闇へ
若い男が運転する車は山道を登っている。
車のヘッドライトだけが頼りの外灯のない道だ。
ライトが照らすのはアスファルトと道路脇の木々だけ。
「つけられているかも」
助手席の男がボソッとサイドミラーを見ながら言った。
「そうですか?」
若い男はバックミラーを確認した。
「この先は展望広場だろ、そこに一回止めてくれ」
男は膝の上のノートパソコンを閉じた。
「分かりました」
200メートルほど先の展望広場の駐車場に車を止めた。
10秒ほど経って一台のセダンが走り抜けていく。
「あれですか?」
若い男はそれを目で追い、男に尋ねる。
「わからん、気を付けるには越した事がないだろう」
「確かに」
「こんな時間にこんな所を車が走る事自体が、この島ではそうそうない」
男は膝の上のノートパソコンを開くと慣れない手つきで操作している。
「走り屋か、カップルとかならあると思いますが……」
「ん? そうか?」
「でも言ってることは分かります、用心に越した事はないですから」
「しかし、目が疲れるな」
男は眼鏡を外し目頭を押さえた。
若い男は10分ほど駐車し車を発進させた。
「さっきは悪かったな、驚かして」
「いえ、大丈夫です。それで協力者とはどんな人なんですか?」
「ん? ああ、そうだな……一言で言うと変わり者だな」
「変わり者?」
「そうだ、あいつにバレるの前提で尾行をしたんだが、いつも一人で行動している。人とあまり接触しない。だからかよく分からんが、いつも何かを探しているようなそぶりをしている。
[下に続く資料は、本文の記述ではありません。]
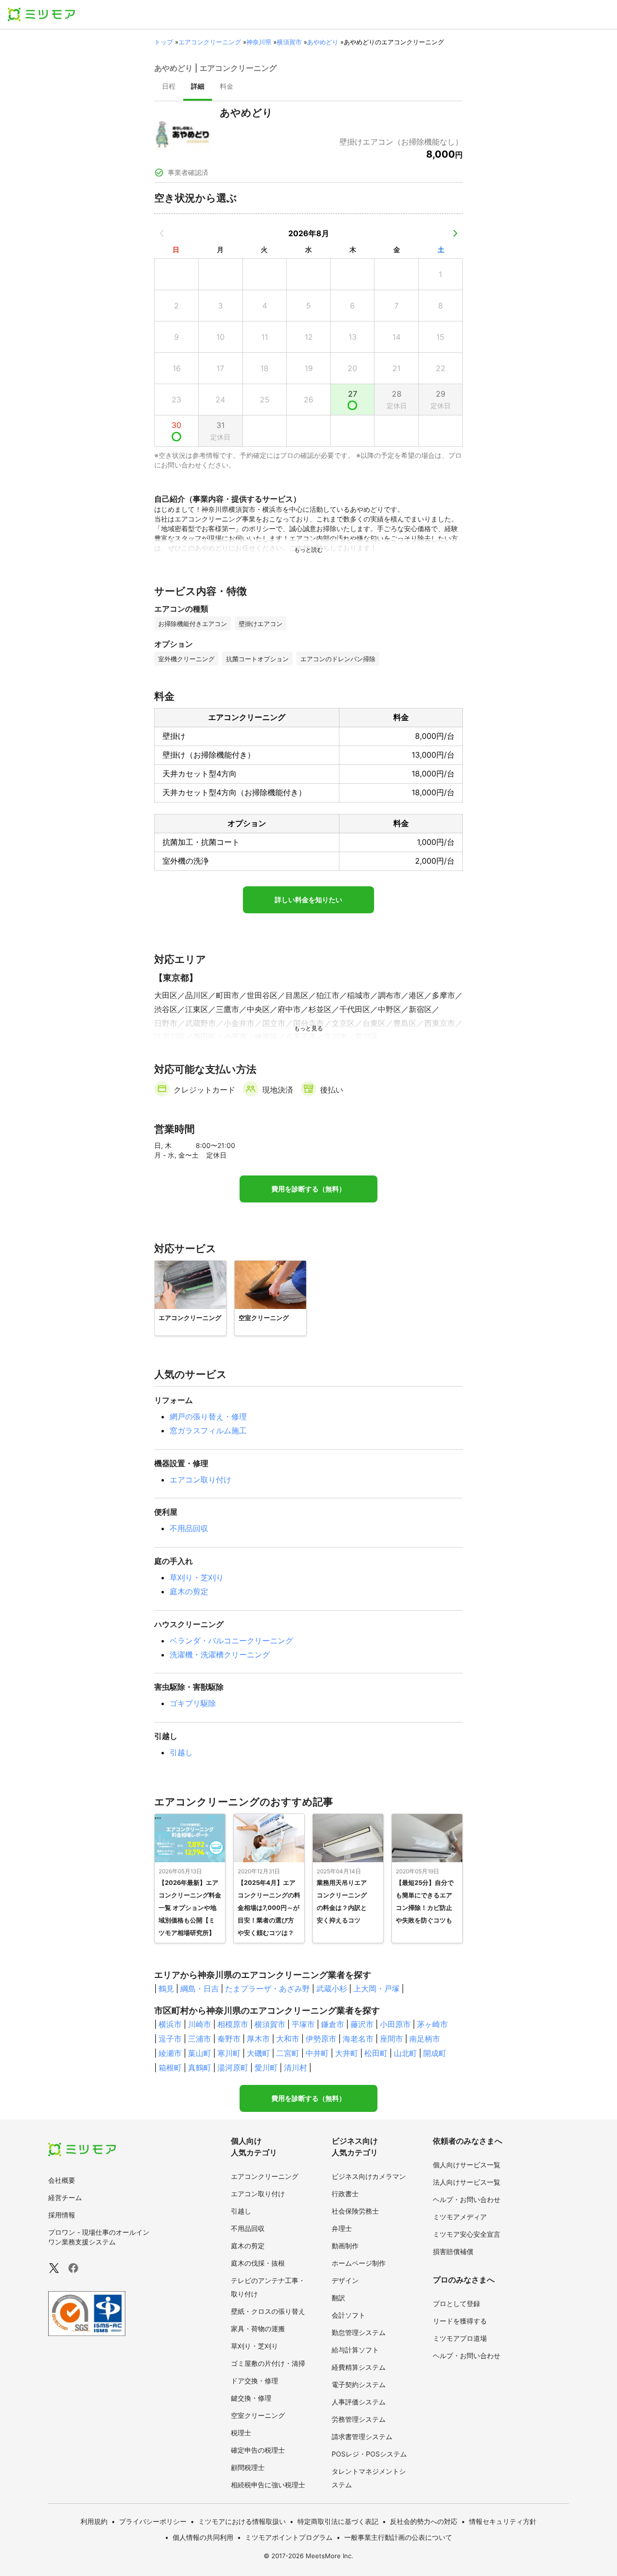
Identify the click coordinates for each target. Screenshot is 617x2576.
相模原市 (232, 2024)
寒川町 (229, 2053)
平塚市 (303, 2024)
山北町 (405, 2053)
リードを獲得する (460, 2321)
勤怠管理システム (359, 2332)
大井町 (346, 2053)
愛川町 (266, 2067)
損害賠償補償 (453, 2251)
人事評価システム (359, 2402)
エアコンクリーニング (209, 42)
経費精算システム (359, 2367)
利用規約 (93, 2521)
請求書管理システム (362, 2436)
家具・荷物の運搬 (258, 2328)
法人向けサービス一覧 (466, 2182)
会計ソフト (348, 2315)
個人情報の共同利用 (203, 2537)
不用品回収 (189, 1528)
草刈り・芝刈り (197, 1577)
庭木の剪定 (189, 1591)
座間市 (391, 2038)
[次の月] (455, 233)
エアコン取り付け (200, 1479)
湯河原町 (232, 2067)
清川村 (295, 2067)
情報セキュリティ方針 (503, 2521)
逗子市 (170, 2038)
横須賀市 (289, 42)
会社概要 (61, 2180)
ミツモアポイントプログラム (289, 2537)
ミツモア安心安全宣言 (466, 2234)
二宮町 (287, 2053)
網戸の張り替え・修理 (208, 1416)
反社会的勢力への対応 (423, 2521)
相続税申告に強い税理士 (268, 2485)
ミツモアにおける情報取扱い (242, 2521)
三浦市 (199, 2038)
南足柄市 (424, 2038)
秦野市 (229, 2038)
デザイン (345, 2280)
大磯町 (258, 2053)
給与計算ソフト (355, 2350)
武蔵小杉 (331, 1988)
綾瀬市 (170, 2053)
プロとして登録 (456, 2303)
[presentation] (168, 87)
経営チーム (65, 2197)
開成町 (434, 2053)
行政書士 (345, 2193)
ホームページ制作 (359, 2263)
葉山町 (199, 2053)
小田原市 (395, 2024)
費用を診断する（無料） (308, 1189)
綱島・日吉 (199, 1988)
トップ (163, 42)
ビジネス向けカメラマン (369, 2176)
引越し (181, 1752)
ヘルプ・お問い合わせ (466, 2199)
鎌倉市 (332, 2024)
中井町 (317, 2053)
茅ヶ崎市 (432, 2024)
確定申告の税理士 (258, 2450)
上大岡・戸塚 (376, 1988)
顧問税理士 (248, 2467)
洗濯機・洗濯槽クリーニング (220, 1654)
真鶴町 (199, 2067)
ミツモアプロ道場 (460, 2338)
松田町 (376, 2053)
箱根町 (170, 2067)
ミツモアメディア (460, 2217)
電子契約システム (359, 2384)
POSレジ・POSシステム (369, 2454)
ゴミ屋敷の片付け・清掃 (268, 2363)
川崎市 (199, 2024)
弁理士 (342, 2228)
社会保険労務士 (355, 2211)
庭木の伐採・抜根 (258, 2263)
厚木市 (258, 2038)
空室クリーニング (258, 2415)
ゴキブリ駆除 (193, 1703)
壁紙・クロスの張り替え (268, 2311)
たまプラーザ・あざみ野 (267, 1988)
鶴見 (166, 1988)
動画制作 (345, 2246)
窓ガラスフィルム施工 (208, 1430)
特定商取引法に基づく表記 (337, 2521)
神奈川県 (258, 42)
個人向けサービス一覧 (466, 2165)
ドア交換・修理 (254, 2380)
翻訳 (338, 2298)
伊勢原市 (321, 2038)
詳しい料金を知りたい (308, 900)
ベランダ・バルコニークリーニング (231, 1640)
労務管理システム (359, 2419)
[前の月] (162, 233)
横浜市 (170, 2024)
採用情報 (61, 2215)
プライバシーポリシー (153, 2521)
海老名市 (358, 2038)
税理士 (241, 2433)
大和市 (287, 2038)
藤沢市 (362, 2024)
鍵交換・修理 (251, 2398)
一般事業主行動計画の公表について (398, 2537)
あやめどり (322, 42)
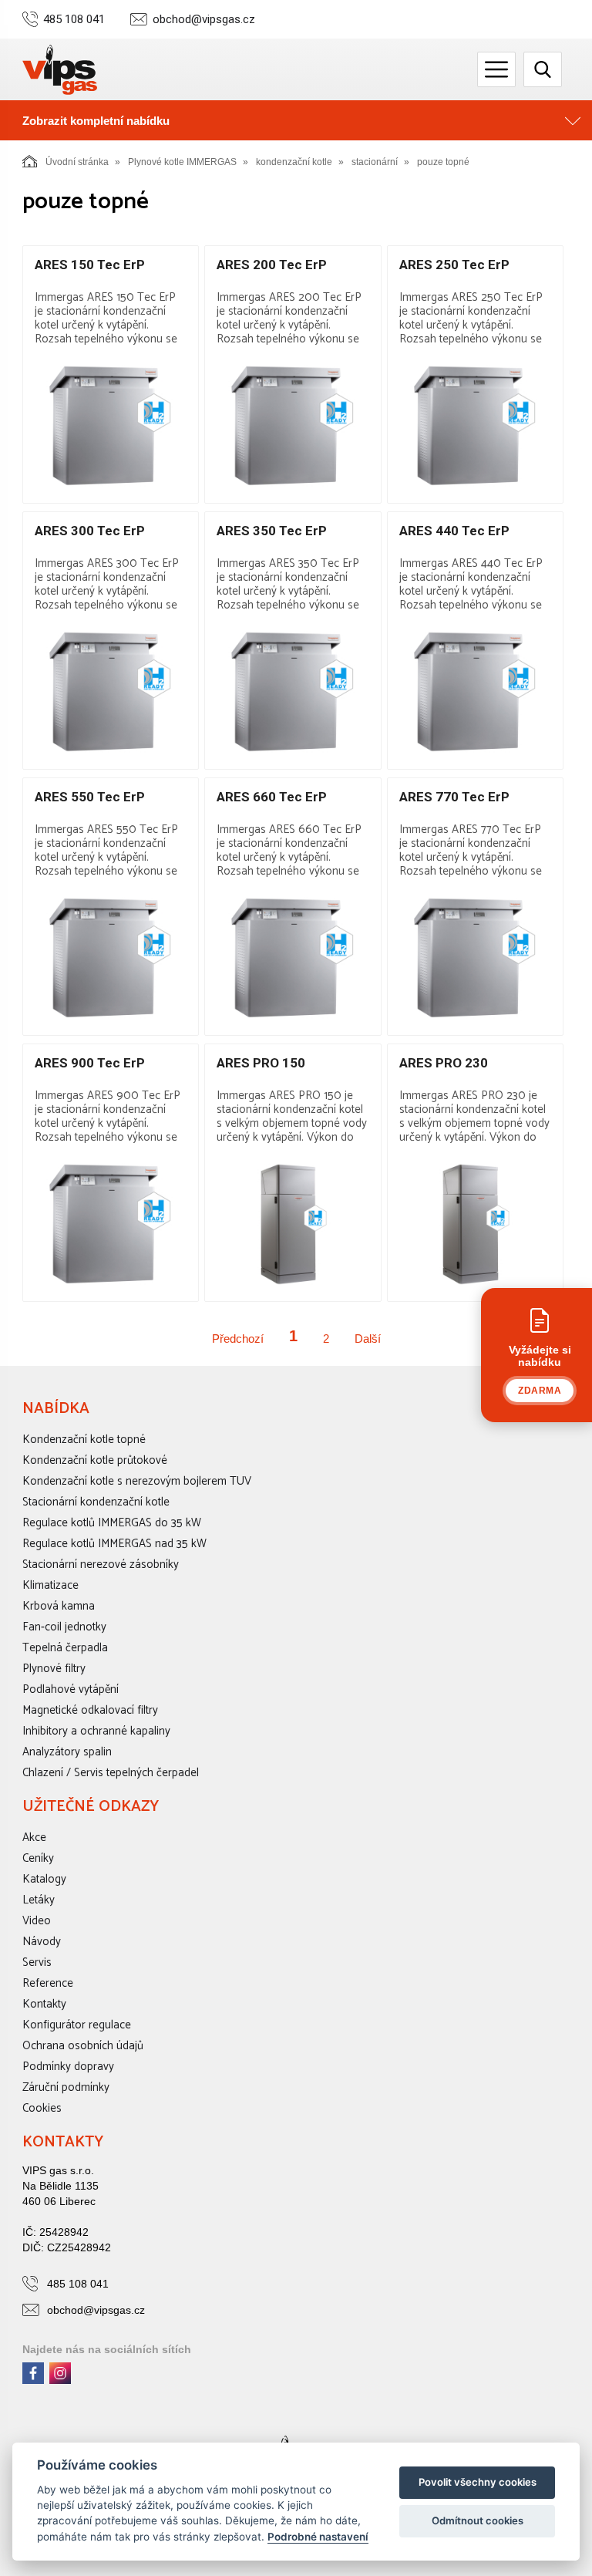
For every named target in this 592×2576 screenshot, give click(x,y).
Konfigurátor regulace (76, 2025)
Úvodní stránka (77, 162)
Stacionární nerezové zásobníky (100, 1564)
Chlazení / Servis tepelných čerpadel (110, 1773)
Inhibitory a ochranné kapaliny (96, 1731)
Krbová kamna (58, 1606)
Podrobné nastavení (317, 2536)
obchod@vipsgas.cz (204, 19)
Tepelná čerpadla (65, 1648)
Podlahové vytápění (70, 1689)
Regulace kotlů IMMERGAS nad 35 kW (114, 1543)
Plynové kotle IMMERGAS (182, 162)
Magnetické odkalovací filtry (90, 1710)
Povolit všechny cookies (477, 2482)
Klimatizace (50, 1585)
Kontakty (44, 2004)
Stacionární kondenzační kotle (96, 1502)
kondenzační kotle (294, 162)
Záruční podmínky (65, 2087)
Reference (47, 1983)
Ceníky (38, 1858)
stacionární (375, 162)
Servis (37, 1962)
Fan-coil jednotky (64, 1627)
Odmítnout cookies (477, 2520)
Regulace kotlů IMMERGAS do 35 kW (111, 1523)
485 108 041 (74, 19)
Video (36, 1921)
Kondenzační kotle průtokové (94, 1460)
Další (368, 1338)
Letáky (38, 1900)
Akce (34, 1837)
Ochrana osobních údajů (82, 2046)
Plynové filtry (54, 1668)
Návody (41, 1941)
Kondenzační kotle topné (84, 1439)
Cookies (42, 2108)
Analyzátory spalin (67, 1752)
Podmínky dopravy (68, 2066)
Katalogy (44, 1879)
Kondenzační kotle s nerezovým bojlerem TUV (136, 1481)
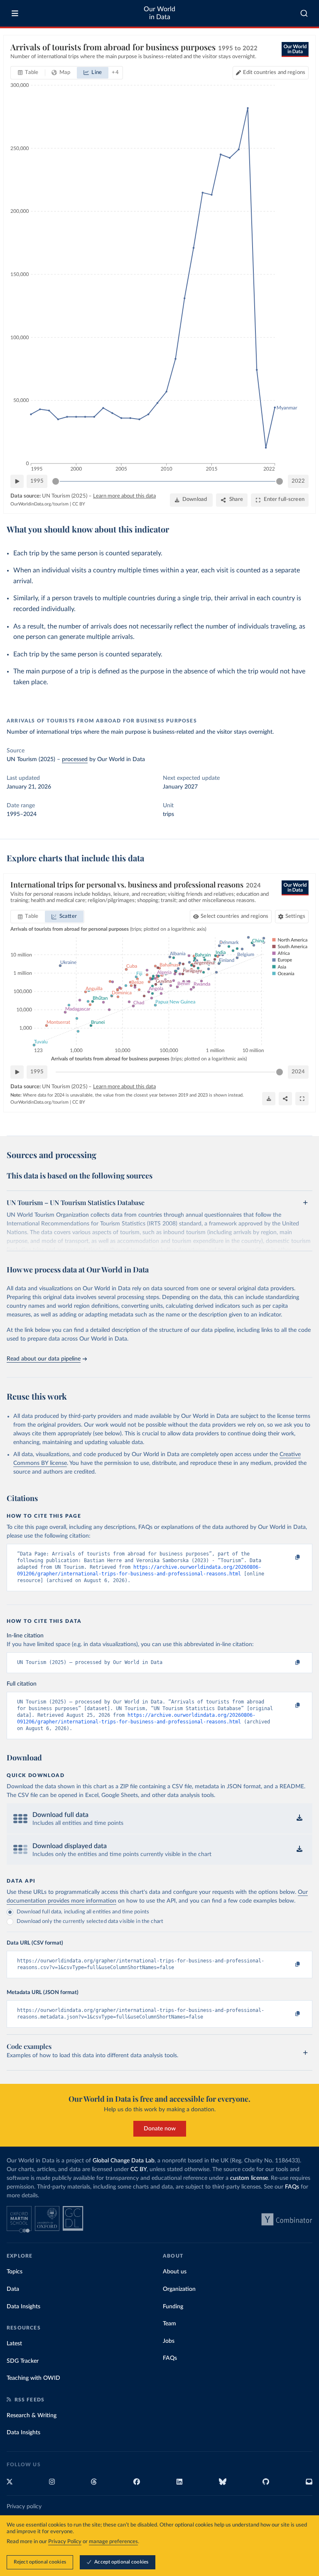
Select (234, 916)
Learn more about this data (124, 496)
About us (174, 2272)
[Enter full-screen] (302, 1098)
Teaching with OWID (33, 2378)
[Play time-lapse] (17, 481)
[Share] (285, 1098)
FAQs (292, 2187)
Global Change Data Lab (124, 2161)
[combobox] (304, 13)
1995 (37, 481)
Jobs (168, 2341)
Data (13, 2289)
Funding (173, 2307)
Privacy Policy (64, 2541)
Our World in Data (159, 13)
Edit (274, 72)
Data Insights (23, 2307)
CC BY (78, 504)
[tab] (28, 73)
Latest (14, 2344)
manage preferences (113, 2541)
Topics (14, 2272)
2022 (298, 481)
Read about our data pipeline (44, 1359)
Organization (179, 2289)
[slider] (55, 481)
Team (169, 2324)
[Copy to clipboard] (288, 1557)
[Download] (268, 1098)
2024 (298, 1072)
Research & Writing (31, 2415)
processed (75, 759)
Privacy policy (24, 2506)
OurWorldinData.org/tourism (39, 504)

隙があるようでないって感じだった」
「そうなんですか……そのような人物を信用していいのですか?」
若い男はハンドルを握りながら問い掛けた。
「そうだな、言いたい事は分かる、ただ情報も欲しい。今回の情報が合っていれば、我々は目的を達する可能性もある」
「その見返りは?」
「この情報の真偽次第だが。例の二か所の結界の事を忘れる。それが条件だ」
「ほう……それはそれで興味がわきますね」
「飽くまでも、目的は分かっているだろ?」
「ええ、もちろん。情報の出所がやはり少々怖いですが……分かりました」
若い男は頷いた。
「着いたぞ、ここが目的地だ」
「え? ここって……」
若い男はブレーキを踏んで速度を落とした。
「そうだ、観光名所の一つだな」
「見てください。さっきのセダンが止まっています」
若い男は車を停車してライトを消した。
「待ってろ、飲み物を買ってくる」
男は車を降りると、駐車場を横切り売店が並ぶ方へ歩いて行った。
エンジンを掛けたまま若い男は待つ。
数分後、男は缶コーヒーを手に戻ってきた。
「あの車に人は乗ってないな」
男は缶コーヒーを若い男に手渡した。
「どうしますか?」
「気にはなるが……」
男は缶コーヒーを開け喉を鳴らす。
「行きますか?」
「とりあえず、エンジンを切って様子を見よう」
「分かりました」
若い男は車のエンジンを切る。
静けさの中に、二人の男の呼吸音だけが響く。
広い駐車場の外灯からは男達の車がある辺りは陰になっている。
いつものように静かな夜だ。
「行くか」
男は車を降りる。
若い男も後に続いた。
ふたりの男は暗闇の中に消えて行った。